Une campagne irlandaise au sud de Dublin. Une petite fille de 9 ans, Cait (Catherine Clinch), est couchée, solitaire, dans la prairie. Nous sommes à l’été 1981. Cait se lève, puis prend la direction de sa maison natale, une masure triste, délabrée, en bout de champ. Ses deux sœurs aînées, Una (Joan Sheehy) et Sorcha (Tara Faughan) se moquent sans cesse d’elle.
Cait, un peu souillon, est délaissée par sa mère Mathair (Kate Nic Chonaonaigh) enceinte d’un quatrième enfant. La nuit, Cait urine dans son lit malgré les remontrances de sa mère ; à l’école, elle lit avec difficulté. Elle parle rarement, quasi muette, mais observe, silencieuse, son environnement familial peu engageant.
Son père, Athair (Michael Patric) est un feignant brutal, alcoolisé : il s’adresse aux siens avec agressivité … en anglais. Dans cette contrée d’Irlande, tous les habitants parlent le gaélique (irlandais), ce qui renforce la marginalité, et de fait, l’isolement du chef de famille dans cette société rurale soudée par la langue.
Durant les vacances scolaires, Cait est conduite par son père, à la demande de sa femme, chez une lointaine cousine, Carrie Crowley (Eibhlin Cinnsealach). Celle-ci vit avec son mari Sean (Andrew Bennett) dans une belle ferme, où ils élèvent un troupeau de vaches. Le couple, uni, est sans enfant. Les deux foyers sont très dissemblables : autant la maison natale de Cait est sombre, dénuée de tout confort, autant celle des Crowley est spacieuse, lumineuse, dotée de tout le confort moderne.

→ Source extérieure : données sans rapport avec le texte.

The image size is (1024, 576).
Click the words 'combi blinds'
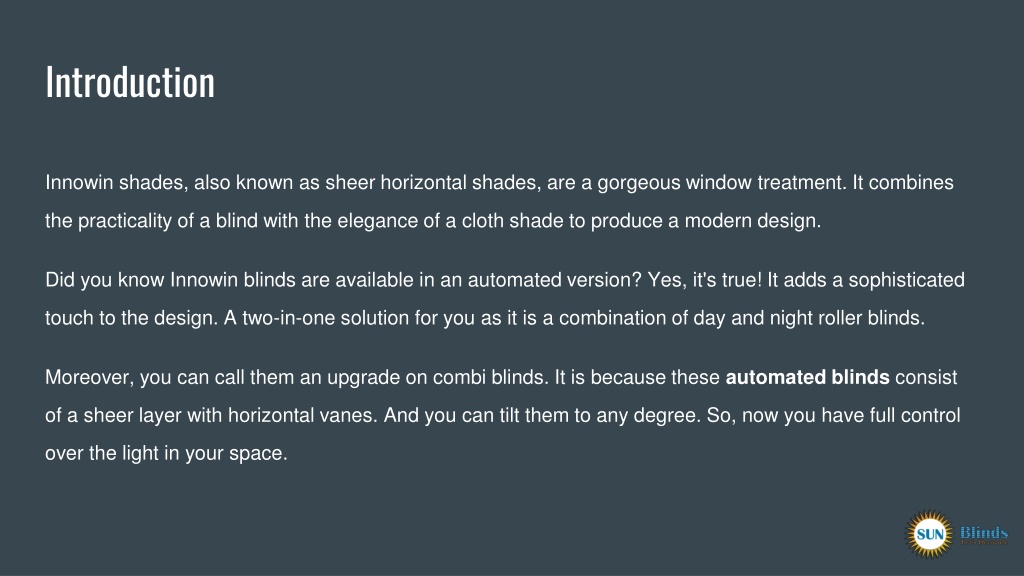pyautogui.click(x=489, y=377)
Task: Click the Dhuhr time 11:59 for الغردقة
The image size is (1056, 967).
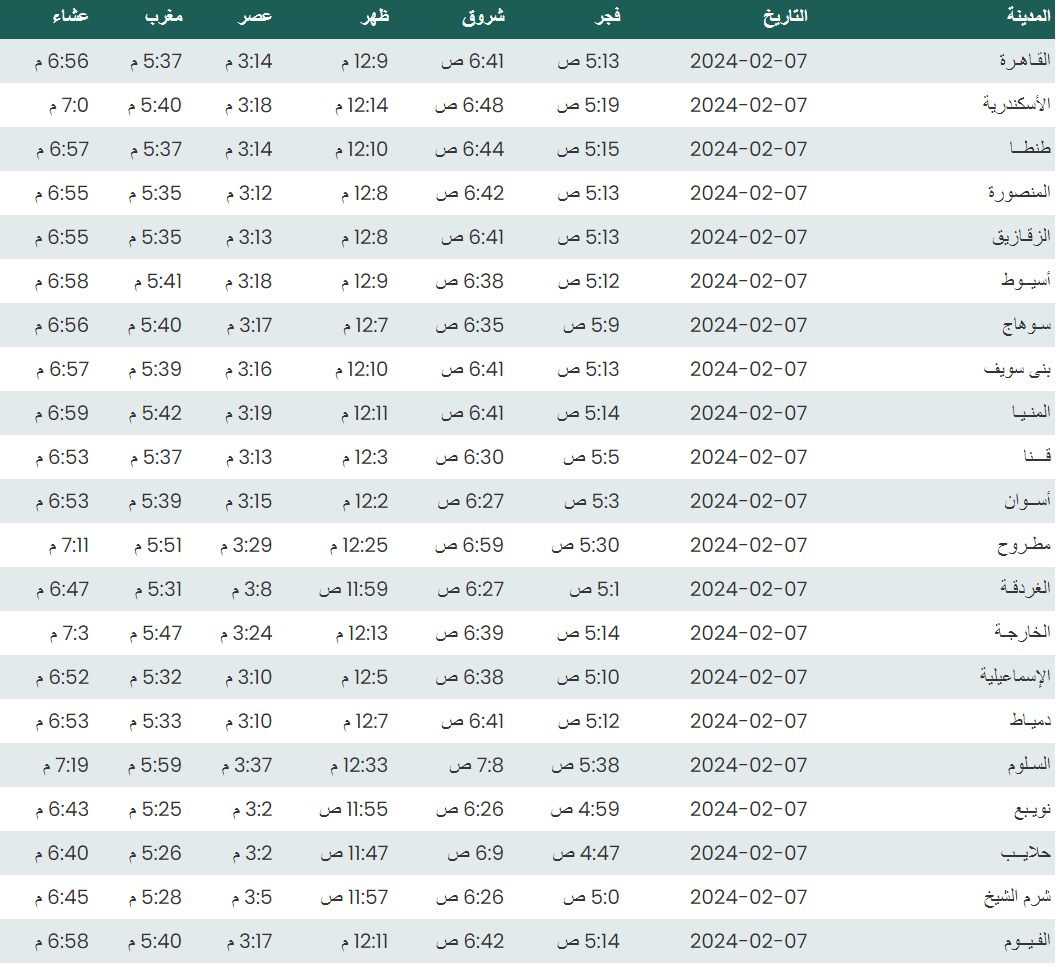Action: [353, 589]

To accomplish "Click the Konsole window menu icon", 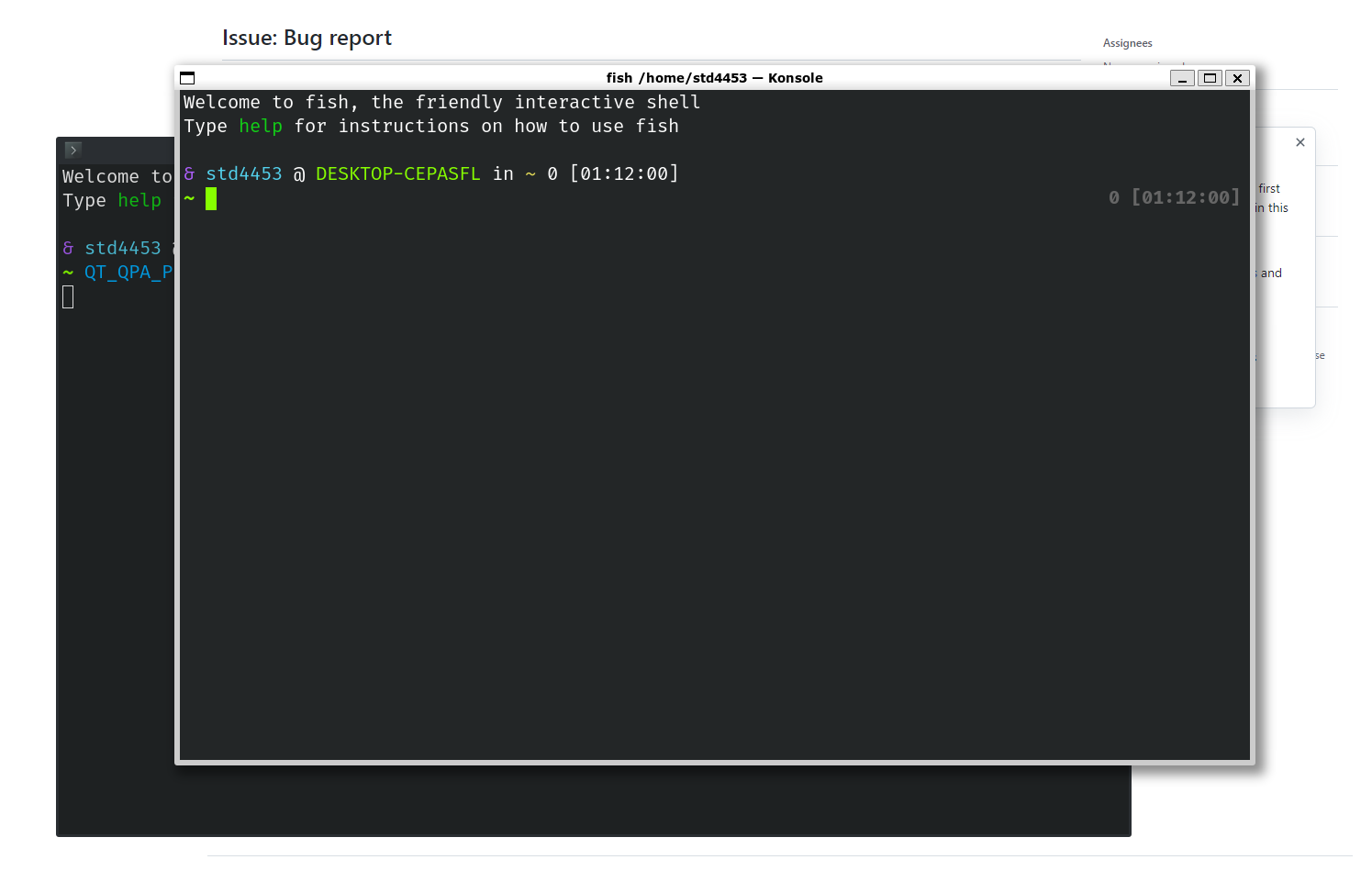I will click(187, 78).
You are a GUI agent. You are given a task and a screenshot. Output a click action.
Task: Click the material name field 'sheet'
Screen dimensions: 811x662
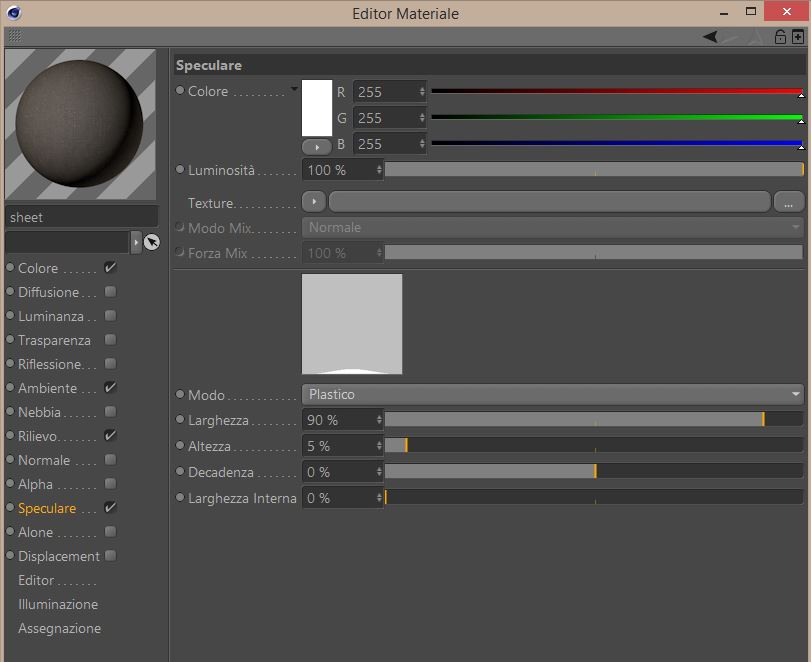80,217
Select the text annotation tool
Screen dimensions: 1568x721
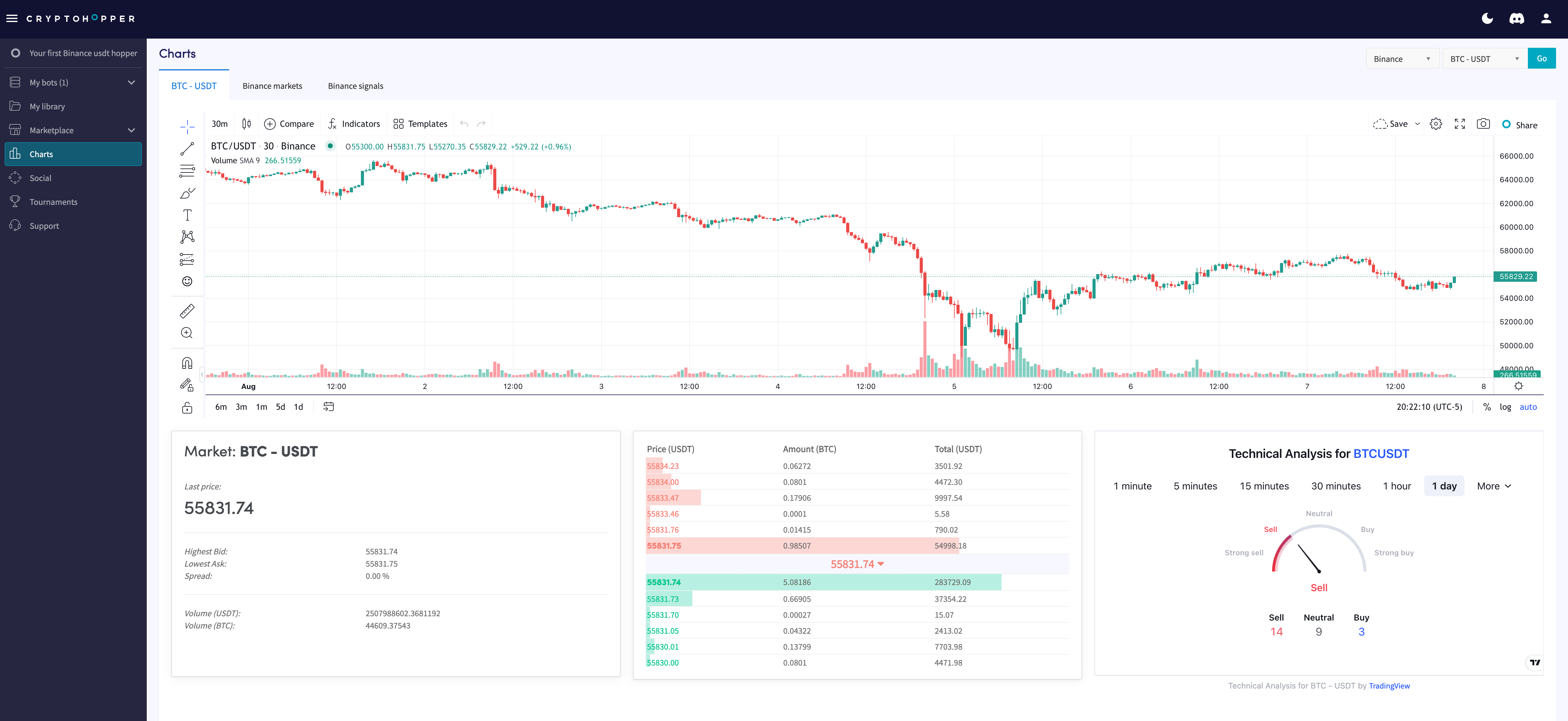tap(187, 215)
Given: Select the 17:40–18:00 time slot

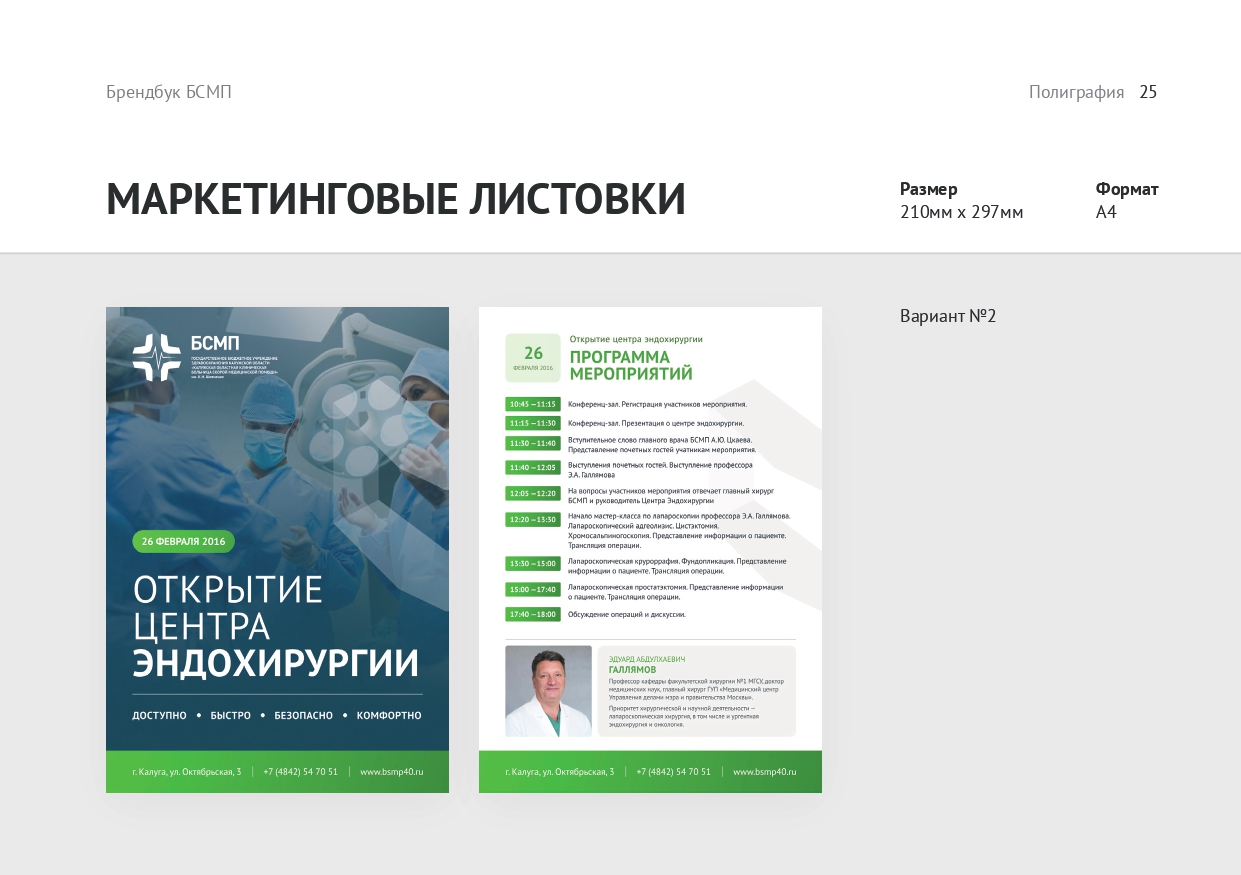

Cait, toujours aussi mutique, est prise en charge avec amour et tendresse par Carrie qui la récure, l’habille, la nourrit convenablement. C’est une rupture totale pour la fillette qui observe, toujours mutique, son nouvel environnement de ses grands yeux saphir.
Cependant, le couple aimant, actif, sans histoire cache un secret …
The Quiet Girl est le premier long métrage de fiction du cinéaste irlandais Colm Bairéad (41 ans) dont la filmographie de documentariste est reconnue. Dans ce film les dialogues sont en irlandais (gaélique), sauf les propos du père de Cait, Athair, lequel s’exprime dans un anglais fruste.
Hormis cette région agricole, au sud de Dublin, moins de 10% d’irlandais parlent couramment le gaélique (4,8 millions d’habitants en Irlande) ; la majorité de la population s’exprime en anglais malgré l’enseignement du gaélique obligatoire ! Peu de familles, dont celle du réalisateur, sont parfaitement bilingues. En dépit de ce « handicap » linguistique, le film de Colm Bairead a bénéficié d’un succès peu commun lors de son exploitation en Irlande.
The Quiet Girl (la fillette silencieuse) est un récit simple, mais sensoriel vu à travers les yeux de Cait. A la bande son maitrisée, jamais redondante (musique, bruits d’ambiance), vient s’ajouter une magnifique photo (directeur de la photo : Kate McCullough), en format « intimiste » 4/3 (1.37 :1), qui par ses cadrages très précis, souvent en gros plans, renforce la présence des personnages en les isolant de leur environnement.
Ainsi Cait, la « fillette silencieuse », au visage angélique, impassible, à l’écoute d’un monde inconnu, en apparence peu clément, s’anime dans une posture mélancolique masquant un torrent d’émotions refoulées. Par son jeu minimaliste, mais paradoxalement expressif, la jeune actrice Catherine Clinch (Cait), alors âgée de 11 ans, lors du tournage, est sidérante. Aussi partageons nous sa détresse infinie, tant il est vrai que les parents engendrent des enfants coupables (de naitre ?) qui sont innocents.
Colm Bairéad a adapté son scénario d’une des nouvelles (Foster) du recueil Les Trois lumières (Editeur, Sabine Wespieser – Traduction française 2011) de la célèbre l’écrivaine irlandaise Claire Keegan.
The Quiet Girl est un film bouleversant, rare, comme l’on en visionne peu dans les salles obscures.